Optimization of Film Morphology and Photovoltaic Performance by Employing Asymmetric π-Bridges in Dithienobenzodithiophene-Based Polymer Donors.

Understanding the impact of molecular structure on the molecular packing arrangement and aggregation behaviors of organic semiconductor materials is crucial for investigating their properties in multiple organic photoelectrical applications. In this study, a high-performance polymer donor based on dithieno[2,3-:2',3'-]benzo[1,2-:4,5-']dithiophene (DTBDT) and 5,6-difluorobenzo[][1,2,5]thiadiazole (FBT) unit, named PDTBDT-Cl-TFBT, was designed and synthesized by introducing an asymmetric 3-octylthiophene π-bridge between the donor and acceptor segment. The density functional theory (DFT) calculation reveals that the asymmetric π-bridge increases the average dipole moment of the repeating units as well as the configurational disorder in polymer PDTBDT-Cl-TFBT, resulting in the overall diminished self-aggregation and crystallinity, which leads to higher miscibility with the nonfullerene acceptor Y6 than that of the symmetric π-bridge-modified polymer PDTBDT-Cl-DTFBT. This feature leads to a suitable phase separation in the PDTBDT-Cl-TFBT:Y6 blend and contributes to better photovoltaic performance.
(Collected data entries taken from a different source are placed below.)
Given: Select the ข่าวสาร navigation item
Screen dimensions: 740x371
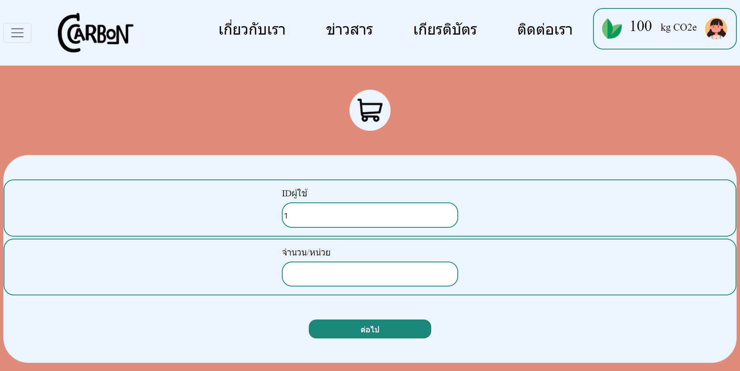Looking at the screenshot, I should [x=349, y=29].
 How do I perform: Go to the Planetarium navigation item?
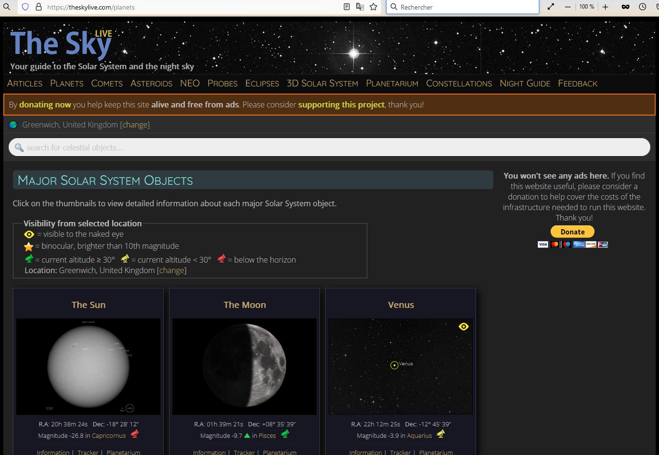click(x=392, y=84)
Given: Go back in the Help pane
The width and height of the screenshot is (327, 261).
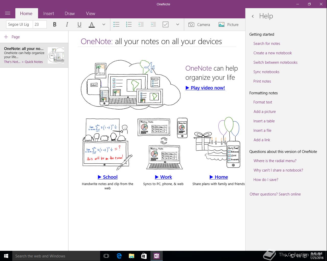Looking at the screenshot, I should tap(253, 16).
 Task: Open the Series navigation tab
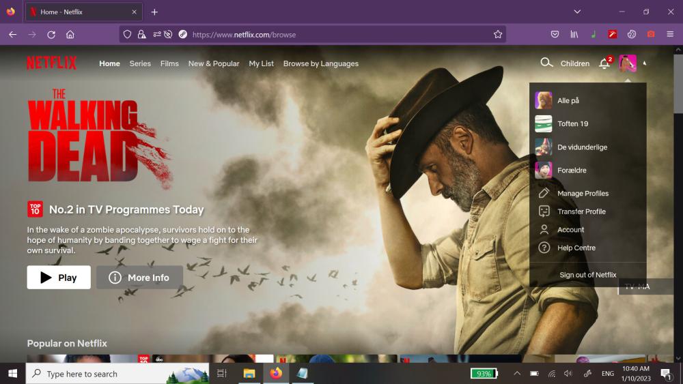pos(140,63)
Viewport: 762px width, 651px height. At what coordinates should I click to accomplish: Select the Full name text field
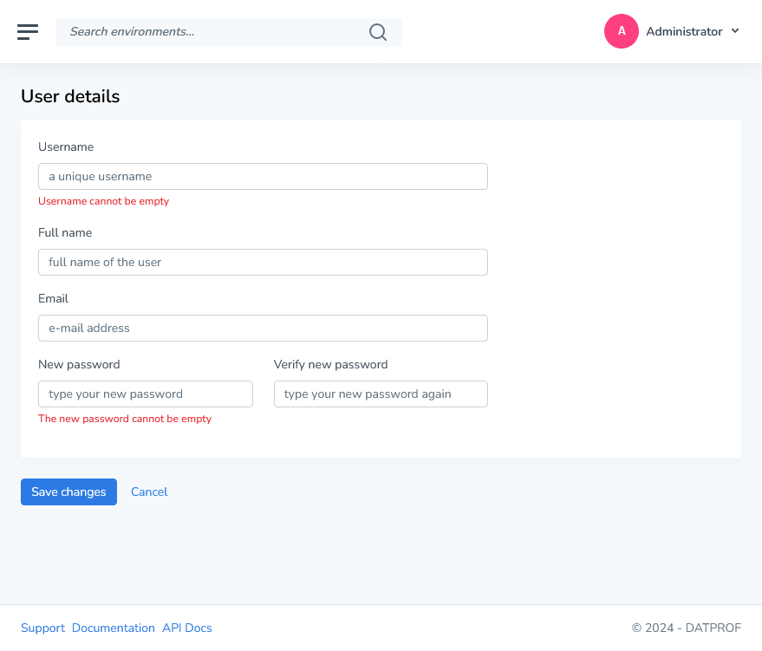[263, 263]
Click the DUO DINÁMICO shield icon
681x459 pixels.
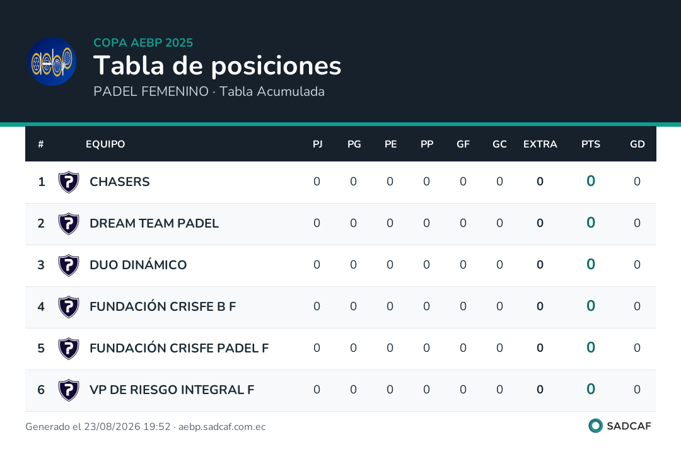coord(69,265)
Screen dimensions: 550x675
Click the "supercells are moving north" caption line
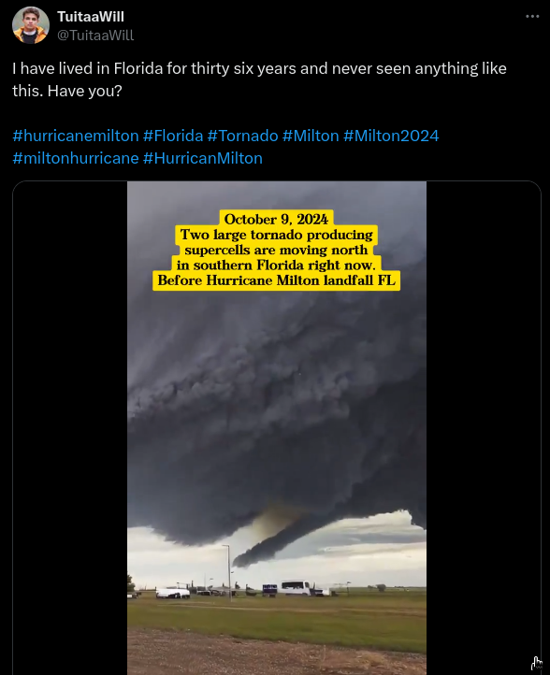pyautogui.click(x=276, y=251)
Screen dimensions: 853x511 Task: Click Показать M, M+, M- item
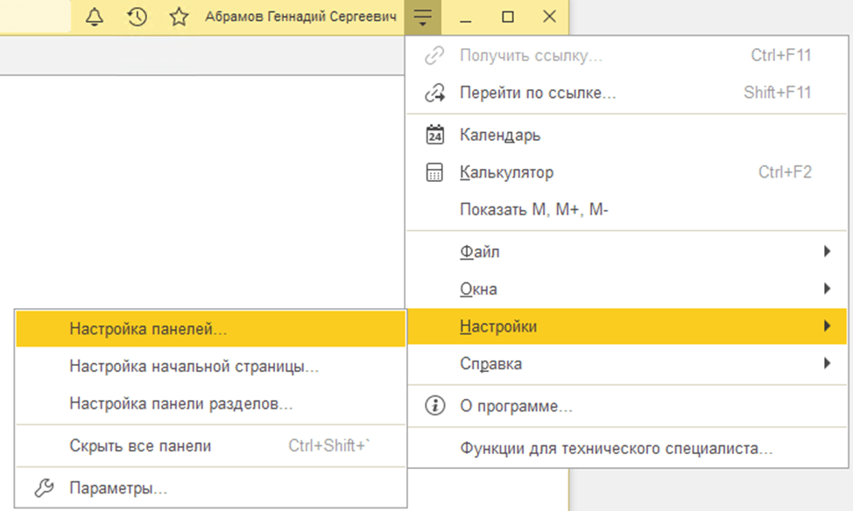point(533,209)
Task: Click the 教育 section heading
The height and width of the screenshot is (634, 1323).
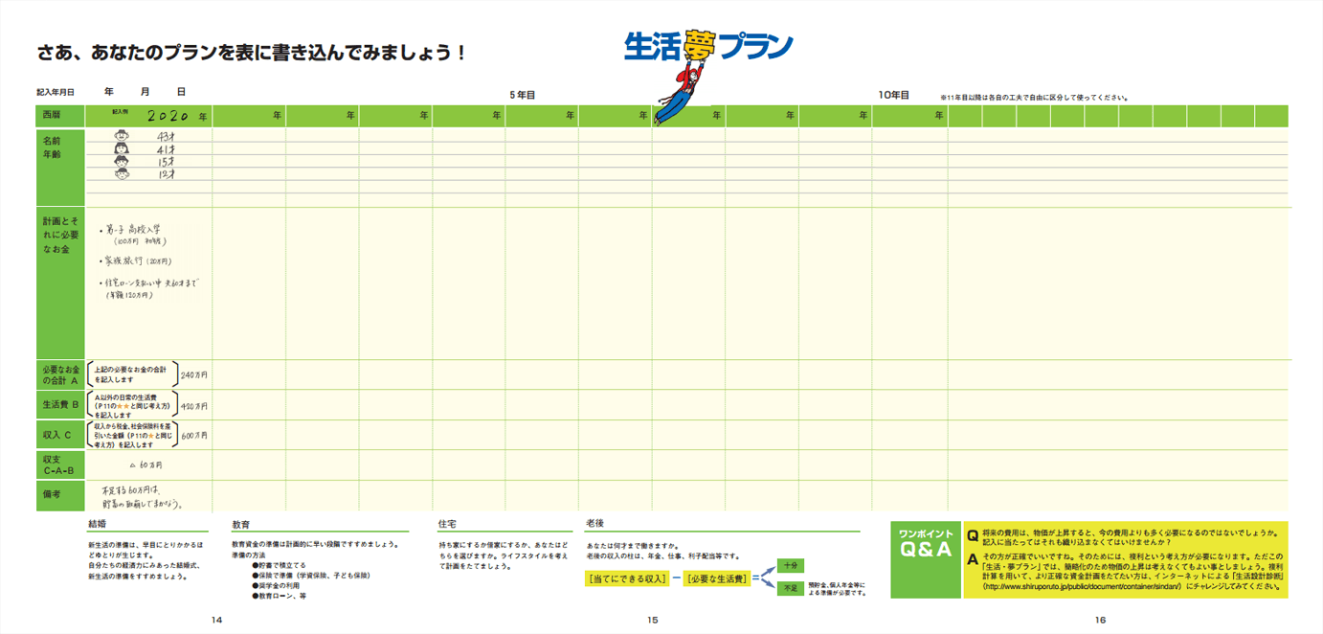Action: (x=241, y=525)
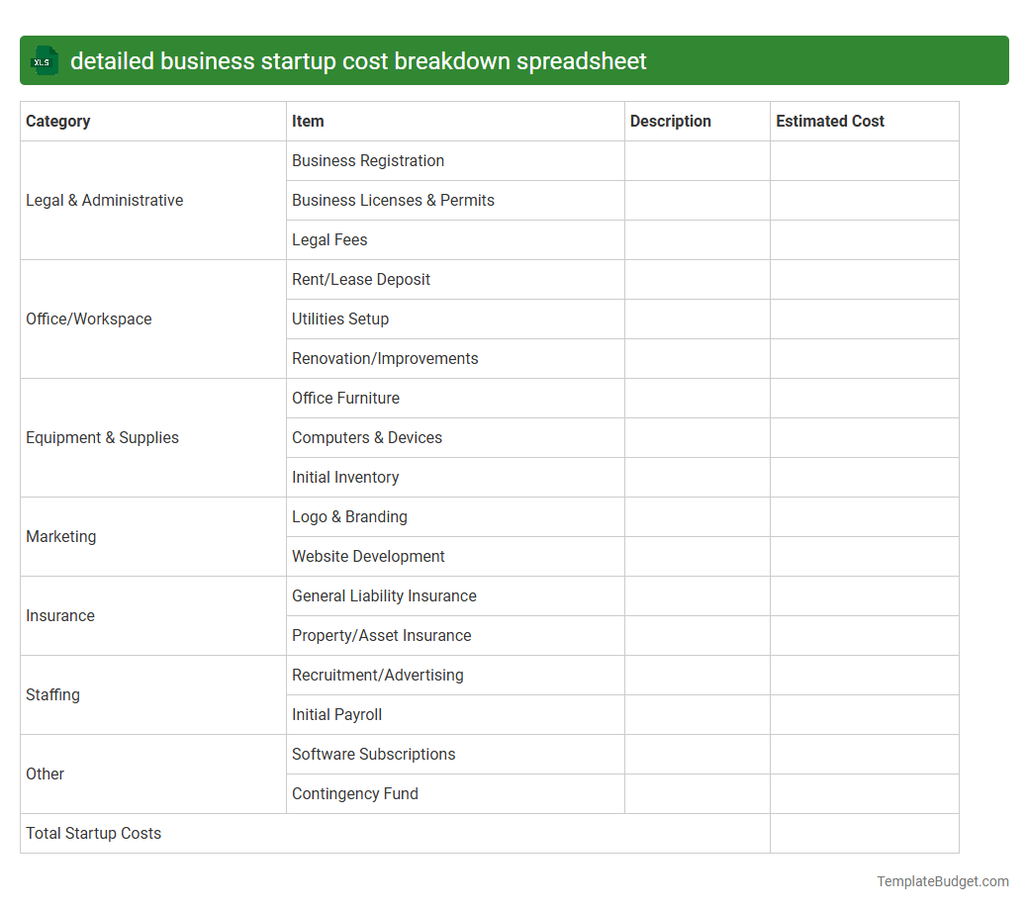The width and height of the screenshot is (1029, 910).
Task: Click the Legal & Administrative category label
Action: (x=105, y=200)
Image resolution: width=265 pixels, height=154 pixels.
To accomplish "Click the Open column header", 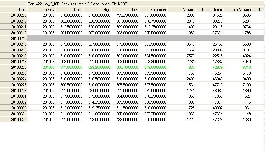I will click(69, 10).
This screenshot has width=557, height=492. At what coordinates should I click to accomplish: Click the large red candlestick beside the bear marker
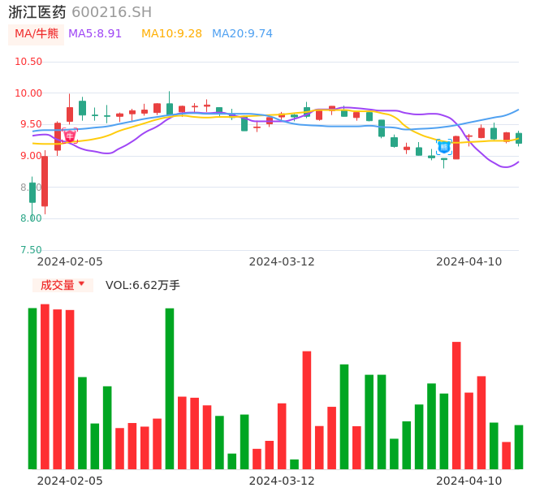tap(456, 148)
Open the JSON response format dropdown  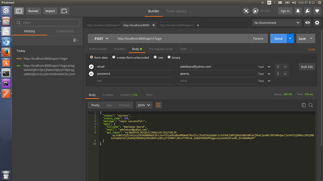[144, 105]
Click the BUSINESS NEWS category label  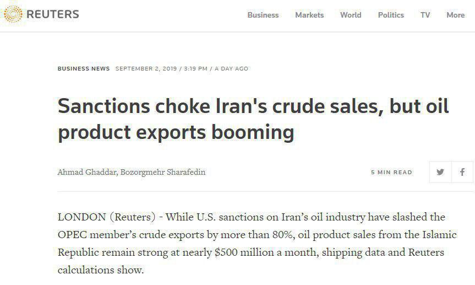pyautogui.click(x=84, y=69)
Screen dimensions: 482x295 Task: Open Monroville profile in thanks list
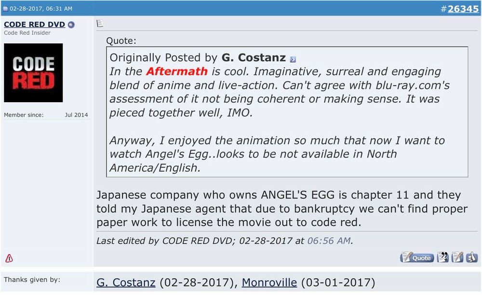[269, 282]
As a result, organic solar cells (OSCs) based on PDTBDT-Cl-TFBT:Y6 achieve a notably higher power conversion efficiency (PCE) of 14.13%, surpassing the performance of that based on PDTBDT-Cl-DTFBT:Y6 (9.63%). Detailed analyses indicate that the performance enhancement is primarily attributed to the reduced trap density, mitigated energetic disorder, improved charge transport, and suppressed charge recombination. This research uncovers an effective strategy for optimizing the film morphology and photovoltaic performance of DTBDT-based polymer donors.